start DATA FOR THE TASK

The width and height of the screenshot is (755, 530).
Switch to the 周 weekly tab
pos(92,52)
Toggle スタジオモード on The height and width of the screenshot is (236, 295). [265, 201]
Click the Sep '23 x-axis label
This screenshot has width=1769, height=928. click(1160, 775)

end DATA FOR THE TASK
start DATA FOR THE TASK

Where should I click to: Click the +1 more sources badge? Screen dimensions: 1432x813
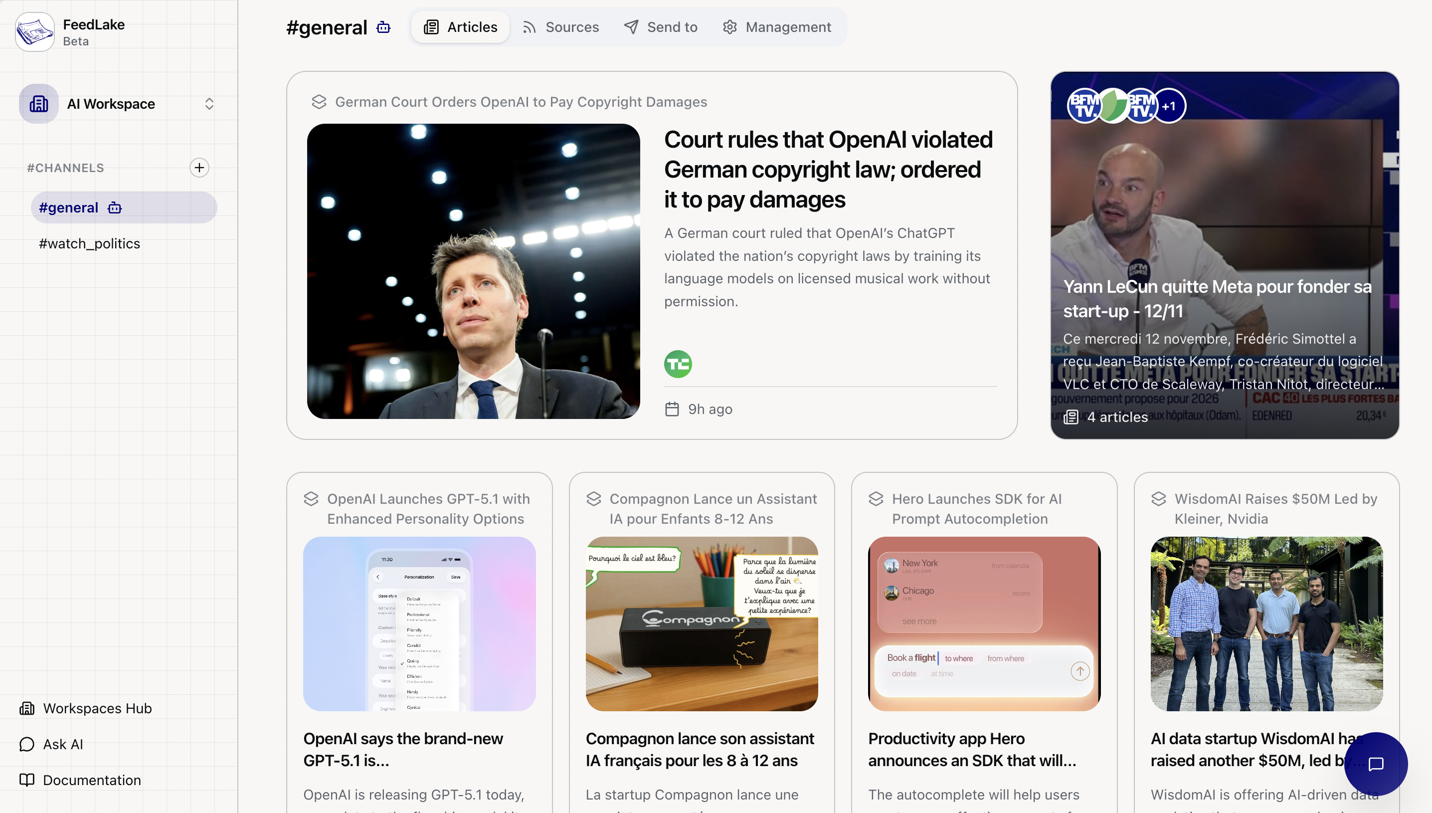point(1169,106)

end DATA FOR THE TASK
start DATA FOR THE TASK

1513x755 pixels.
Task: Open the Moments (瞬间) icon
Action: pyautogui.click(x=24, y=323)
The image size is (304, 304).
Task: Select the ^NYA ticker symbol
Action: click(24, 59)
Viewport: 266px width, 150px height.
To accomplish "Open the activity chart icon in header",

end DATA FOR THE TASK

TASK TO COMPLETE => Please pull out every line in the listing above that contains the string "width", matching case exactly.

OUTPUT =>
The width and height of the screenshot is (755, 530).
Toggle スタジオモード on The height and width of the screenshot is (236, 295). [265, 201]
This screenshot has width=1769, height=928. click(1160, 775)
Viewport: 266px width, 150px height.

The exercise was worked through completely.